**** Records for the exercise

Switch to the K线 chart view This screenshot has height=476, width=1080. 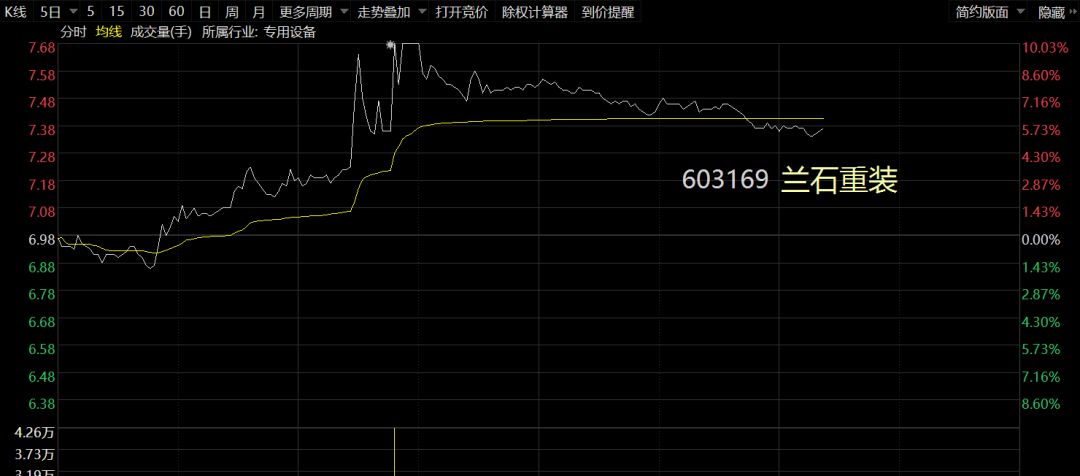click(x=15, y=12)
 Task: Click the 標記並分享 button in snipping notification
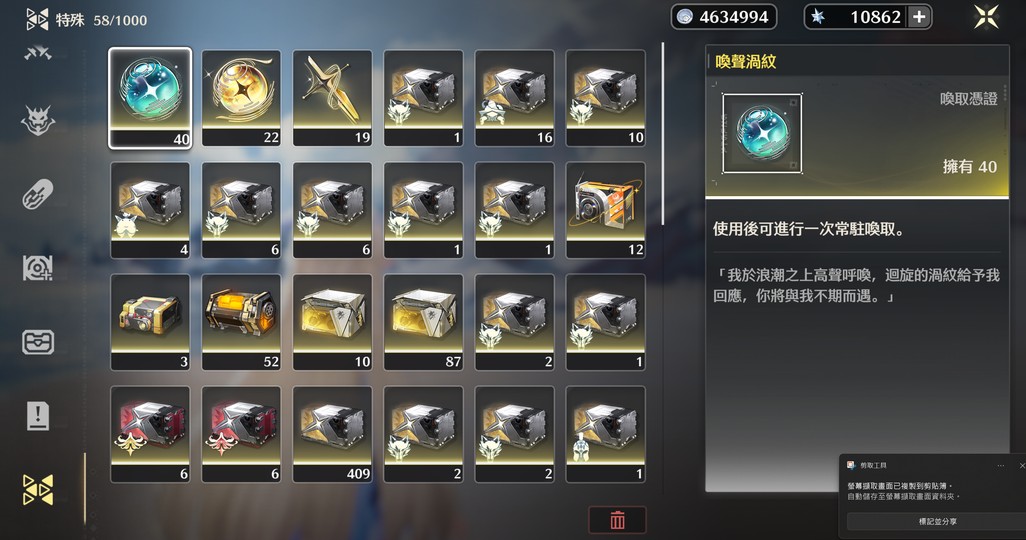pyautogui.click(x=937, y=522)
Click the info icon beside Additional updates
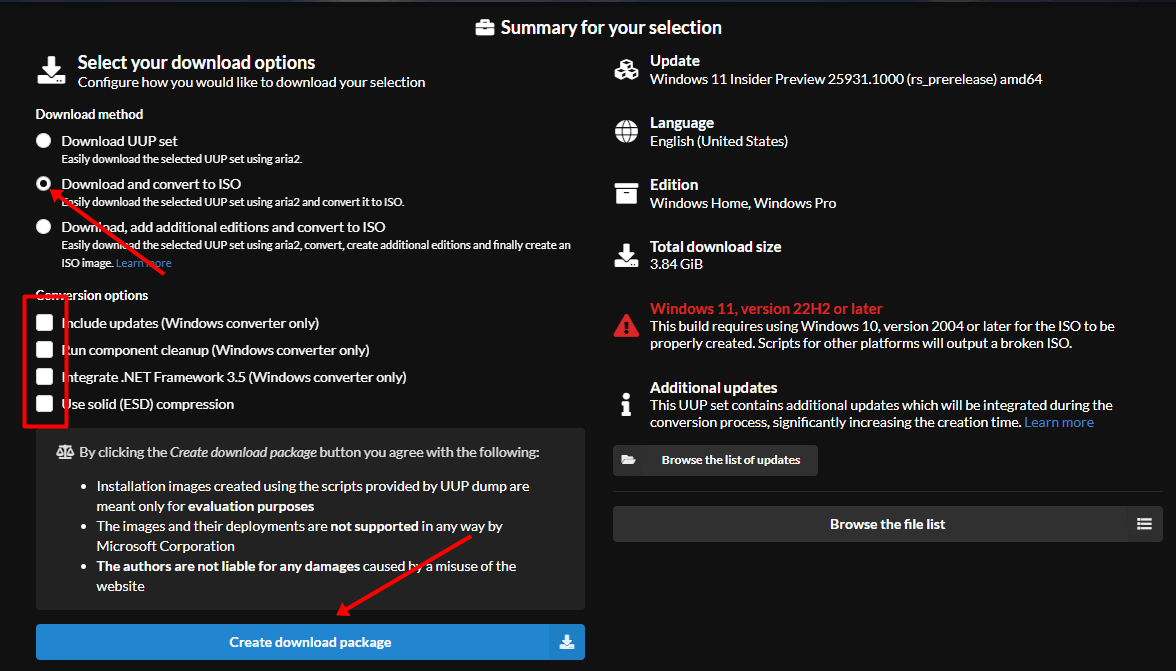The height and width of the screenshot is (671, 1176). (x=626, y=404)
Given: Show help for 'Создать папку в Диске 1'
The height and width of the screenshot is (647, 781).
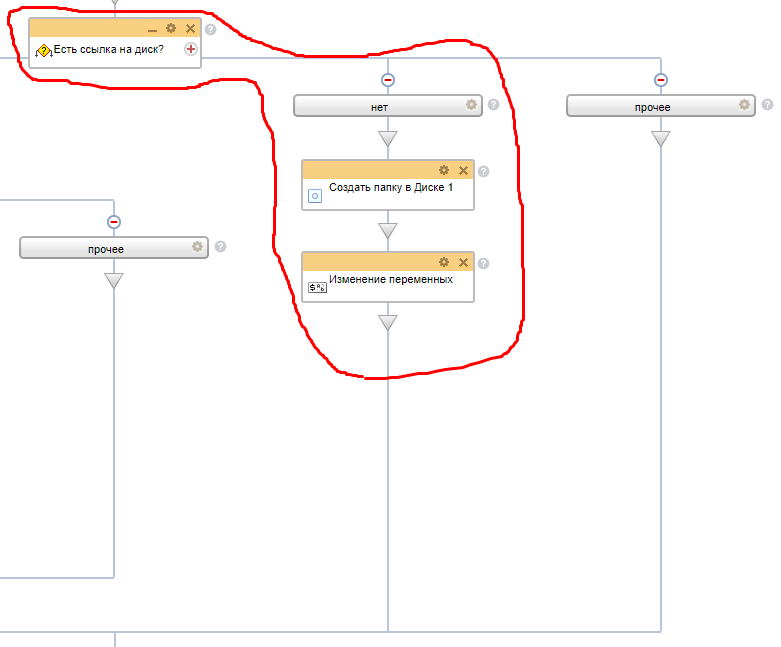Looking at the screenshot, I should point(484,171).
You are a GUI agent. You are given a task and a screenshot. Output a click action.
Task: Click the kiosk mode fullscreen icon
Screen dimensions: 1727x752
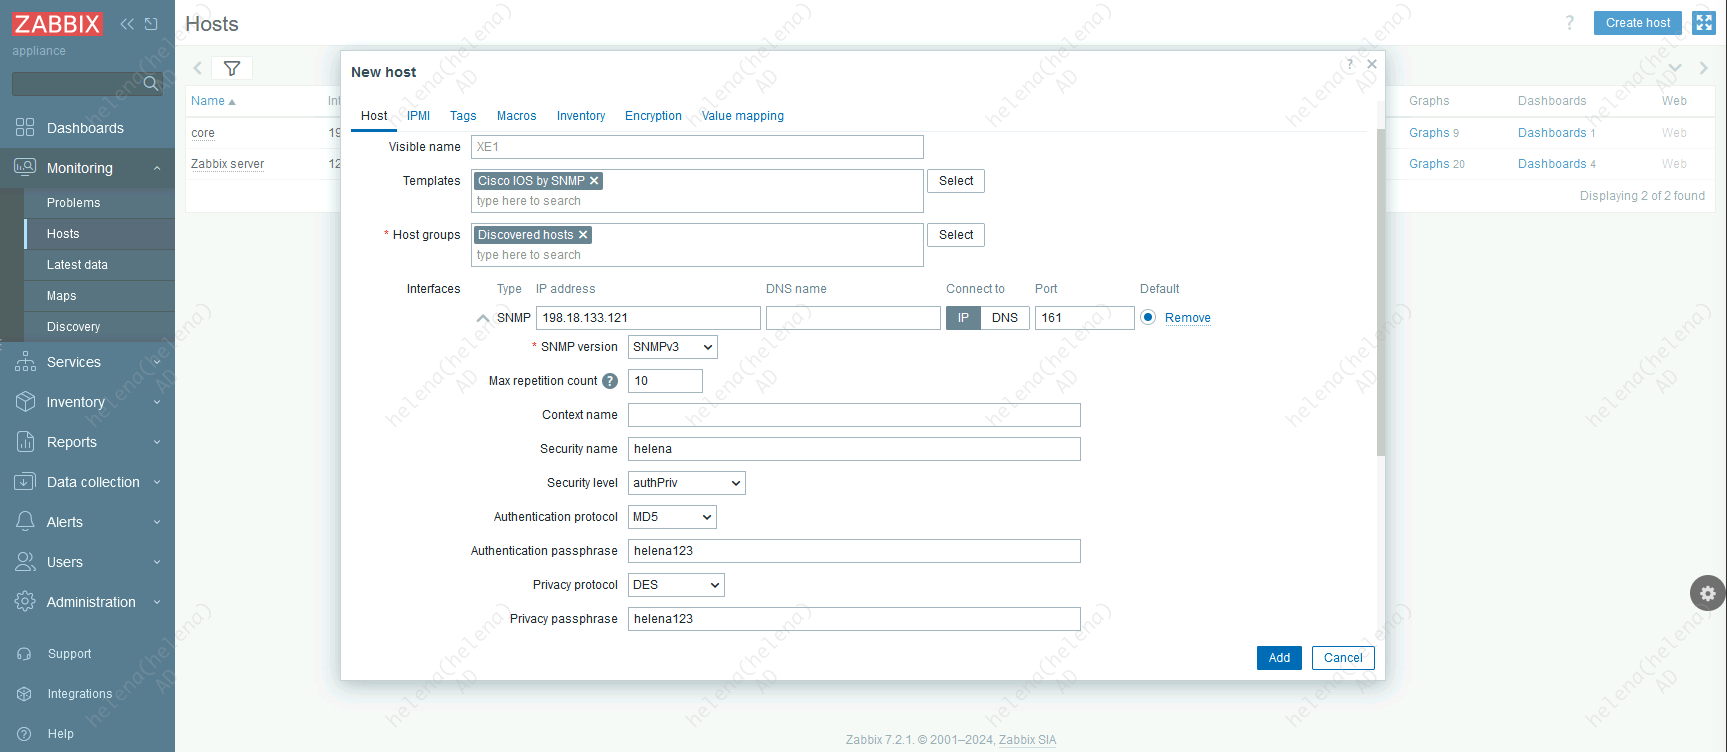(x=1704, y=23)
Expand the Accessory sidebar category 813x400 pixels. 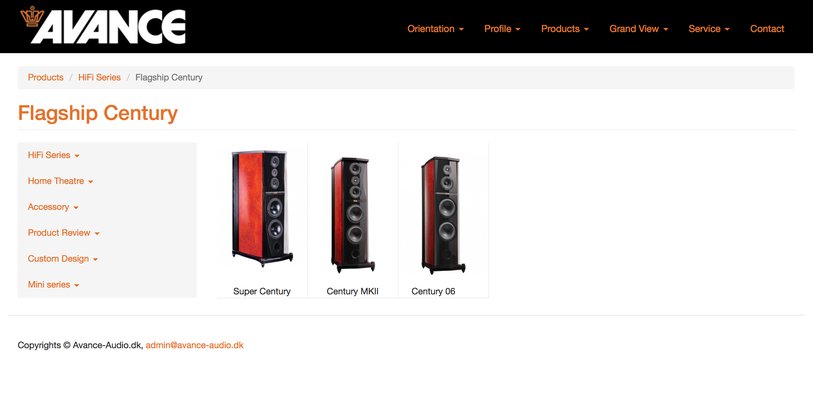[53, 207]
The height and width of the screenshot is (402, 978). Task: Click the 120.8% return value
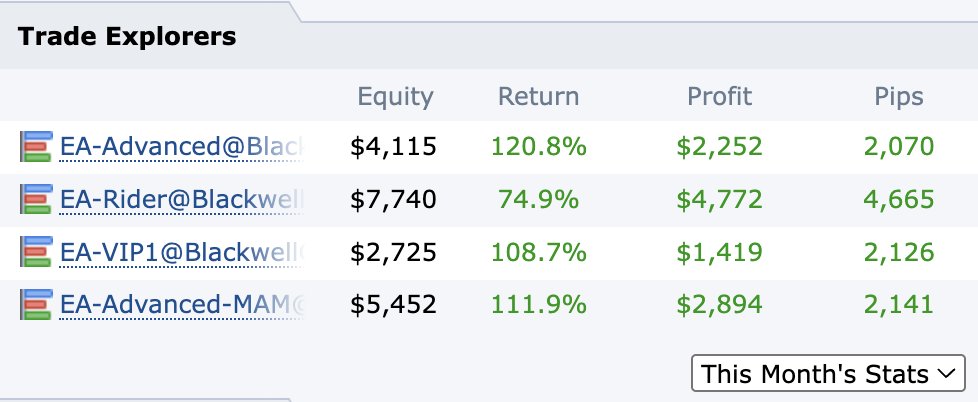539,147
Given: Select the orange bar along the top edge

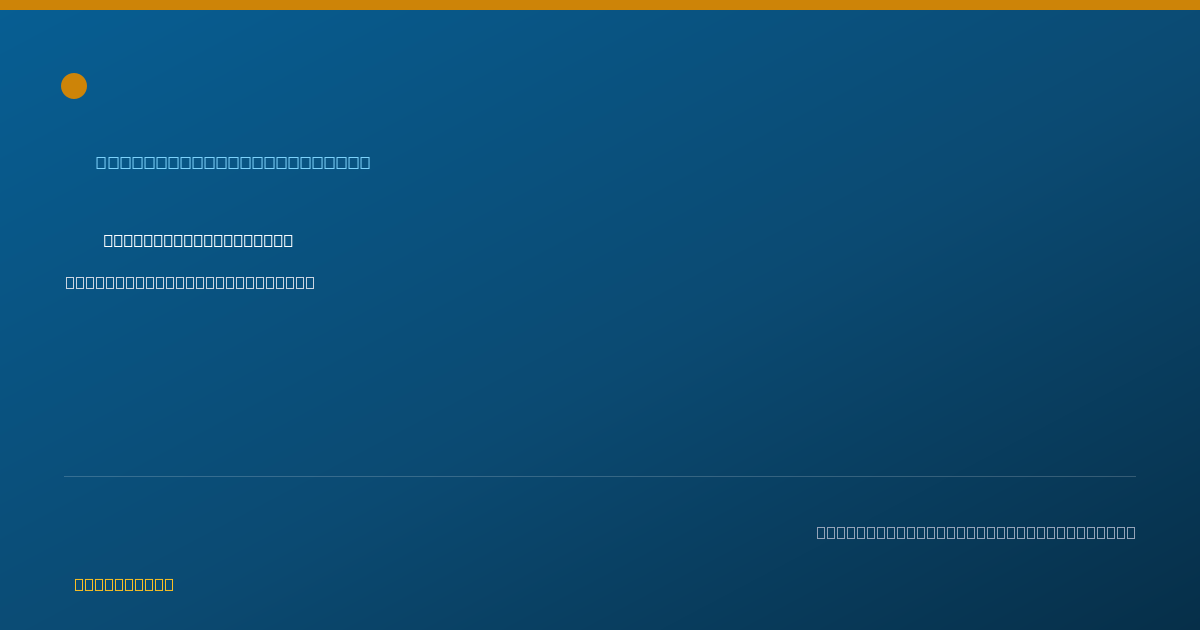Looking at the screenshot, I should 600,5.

********

### What you have to do
Print nothing but the lines above starting with the line that contains "Task: Click the 標記並分享" and going on through the line that contains "Given: Show help". Leave out the pictures.

### Result of the task
 Task: Click the 標記並分享 button in snipping notification
pyautogui.click(x=937, y=522)
Click the info icon beside Additional updates
The height and width of the screenshot is (671, 1176). (x=626, y=404)
Given: Show help for 'Создать папку в Диске 1'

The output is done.